1 crore = 10 million
Refer to Annexure for Details of Instruments & Bank Facilities

Detailed Rationale

Crisil Ratings has upgraded its rating on the long-term bank facilities of Global Health Ltd (GHL) to ‘Crisil AA/Stable’ from ‘Crisil AA-/Positive’ and reaffirmed the short-term rating at ‘Crisil A1+’.

 

The rating action follows the sustained improvement in the company’s business risk profile, driven by steady performance of its flagship hospital, Medanta Medicity, in Gurugram; and faster ramp up of operations in its greenfield hospitals in Lucknow and Patna. Supported by bed additions and optimal occupancy, GHL is expected to maintain its strong double-digit growth momentum over the medium term, while maintaining operating profitability at 22-24% despite the bed expansions. Financial risk profile is expected to remain healthy, backed by strong capital structure, moderate debt addition despite sizeable capital expenditure (capex) due to healthy accrual and cash surplus of over Rs 1,000 crore. Debt protection metrics are also expected to remain comfortable due to prudent funding of capex; for instance, the ratio of gross debt (including lease liabilities) to earnings before interest, tax, depreciation and amortisation (debt/Ebitda) will remain below 1.5 times.

 

The revenue grew 17% year on-year in the first half of fiscal 2026, driven by increase in inpatient volumes owing to bed expansion, improvement in average revenue per occupied bed (ARPOB) and better occupancy levels.
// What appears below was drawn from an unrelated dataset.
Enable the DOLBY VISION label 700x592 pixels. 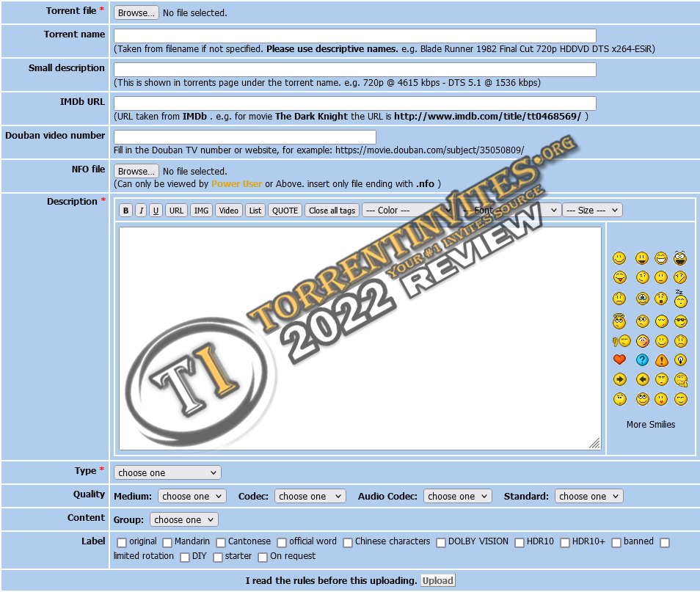point(441,543)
GHL group level occupancy increased to 63.4% in the first half of fiscal 2026 from 61.6% in the corresponding period last fiscal. GHL added 57 beds in its Patna hospital, 110 beds in Ranchi through operations and maintenance (O&M) agreement and commissioned its new greenfield hospital at Noida in September 2025. ARPOB grew 4.8% on-year to Rs 66,055 (Rs 63,024 in the first half of last fiscal). Operating profitability moderated 150 basis points (bps) to 21.5% in the first half of fiscal 2026 due to preoperative expenses associated with the Noida hospital.

 

At a consolidated level, GHL’s revenue may witness a double-digit growth in fiscal 2026 and over the medium term, supported by bed additions, sustenance of occupancy levels at overall level and improvement in ARPOB. Incremental revenue contribution from Noida and Ranchi hospitals, along with healthy revenue growth in Lucknow and Patna hospitals, will drive revenue growth over the medium term. While there will be stabilisation losses in Ranchi and Noida hospitals, the hospitals are expected to breakeven in 15-18 months of its operations thereby limiting the drag on operating profitability. Therefore, Crisil Ratings expects that the operating profitability will remain healthy at over 22% over the medium term.

 

The financial risk profile is supported by strong capital structure, healthy debt protection metrics and liquidity. Consolidated adjusted networth stood at Rs 3,376 crore and debt (including lease liabilities) was Rs 718 crore as on March 31, 2025, with gearing at 0.21 time. Furthermore, debt/Ebitda improved to 0.83 time in fiscal 2025 from 0.98 time in fiscal 2024. GHL has planned capex of more than Rs ~4,000 crore over the next 3-5 fiscals for bed addition and expansion of specialties at existing hospitals in Patna and Lucknow, additional beds at Noida, new hospitals at Mumbai, South Delhi, Pitampura and Guwahati. GHL will also be building a residential complex at its flagship hospital to help outstation patients stay at the premises for a consideration of ~Rs 250 crore. Furthermore, GHL has set up a wholly owned subsidiary, which will be building and operating a medical college in Gurugram. The above projects, except Noida and bed expansions in Lucknow and Patna, are planned to be implemented over the next 3-5 years. The capex will be funded through a prudent mix of cash accrual and debt. Even though the company may avail of external debt, debt/Ebitda is expected to be around 1.5 times over the medium term.

 

The ratings reflect the experienced management of GHL in therapeutic segments and healthy financial risk profile. These strengths are partially offset by exposure to risks related to implementation and timely stabilisation of upcoming hospitals, geographic and therapeutic segmental concentration in revenue, regulatory risks, and exposure to intense competition.

Analytical Approach

Crisil Ratings has combined the business and financial risk profiles of GHL and its wholly owned subsidiaries – Global Health Patliputra Pvt Ltd (GHPPL, 'Crisil AA-/Stable') and GHL Pharma and Diagnostics Pvt Ltd; these entities are collectively referred to as GHL.

 

Please refer Annexure - List of Entities Consolidated, which captures the list of entities considered and their analytical treatment of consolidation.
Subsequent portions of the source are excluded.